§ **What to work on**: Look below for the line with "Open more options for Mohammad Rafi's review". Retype it and every line after it to the end, exactly, but leave out the pictures.

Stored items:
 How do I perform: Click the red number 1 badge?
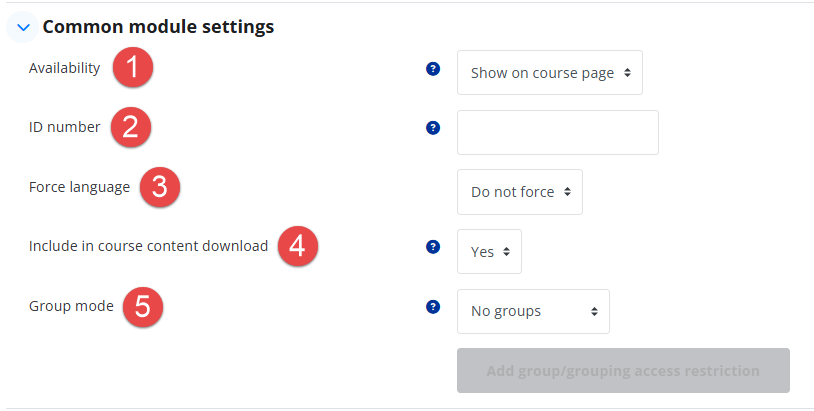[133, 67]
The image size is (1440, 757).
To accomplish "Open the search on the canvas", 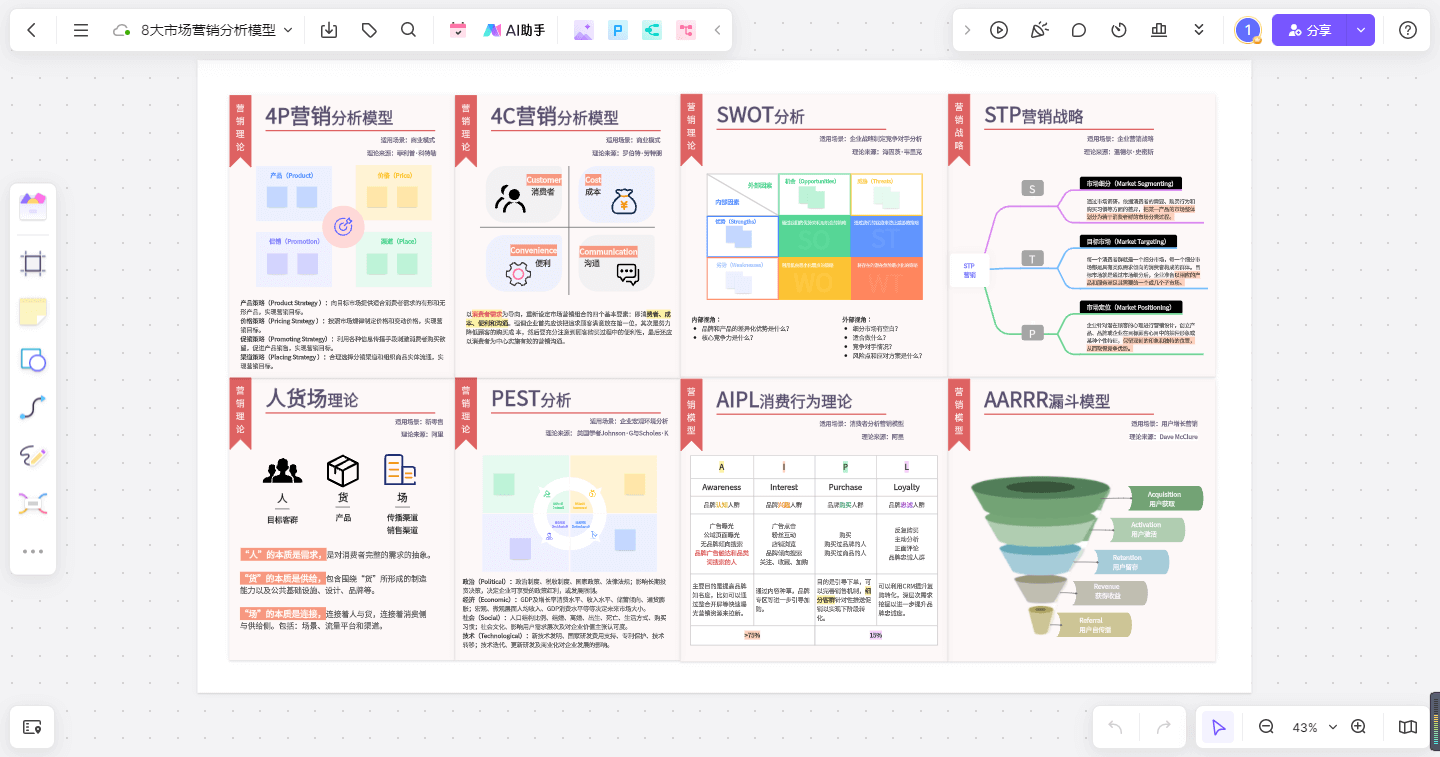I will pyautogui.click(x=408, y=30).
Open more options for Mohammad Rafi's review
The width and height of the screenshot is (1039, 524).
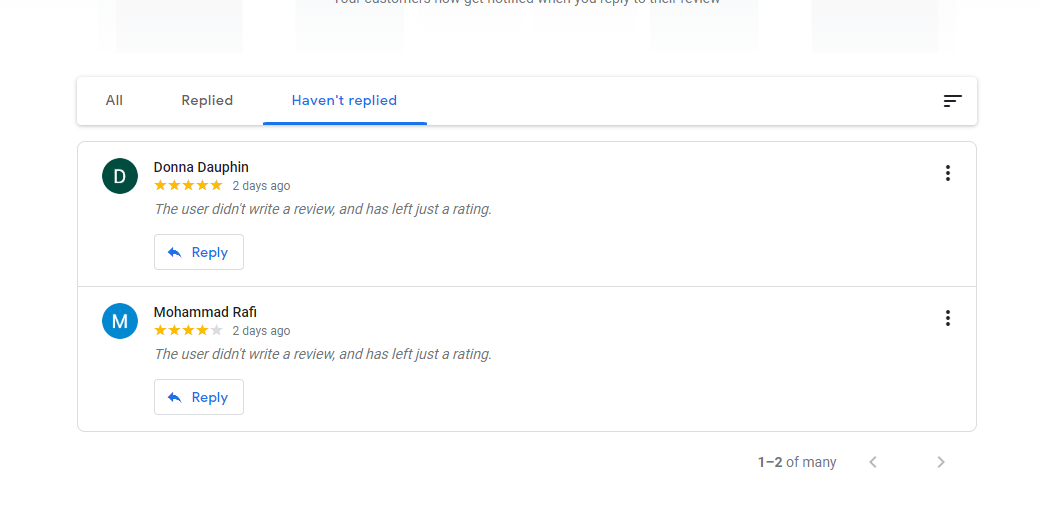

§ **Solved problem**:
Open more options for Mohammad Rafi's review
The width and height of the screenshot is (1039, 524).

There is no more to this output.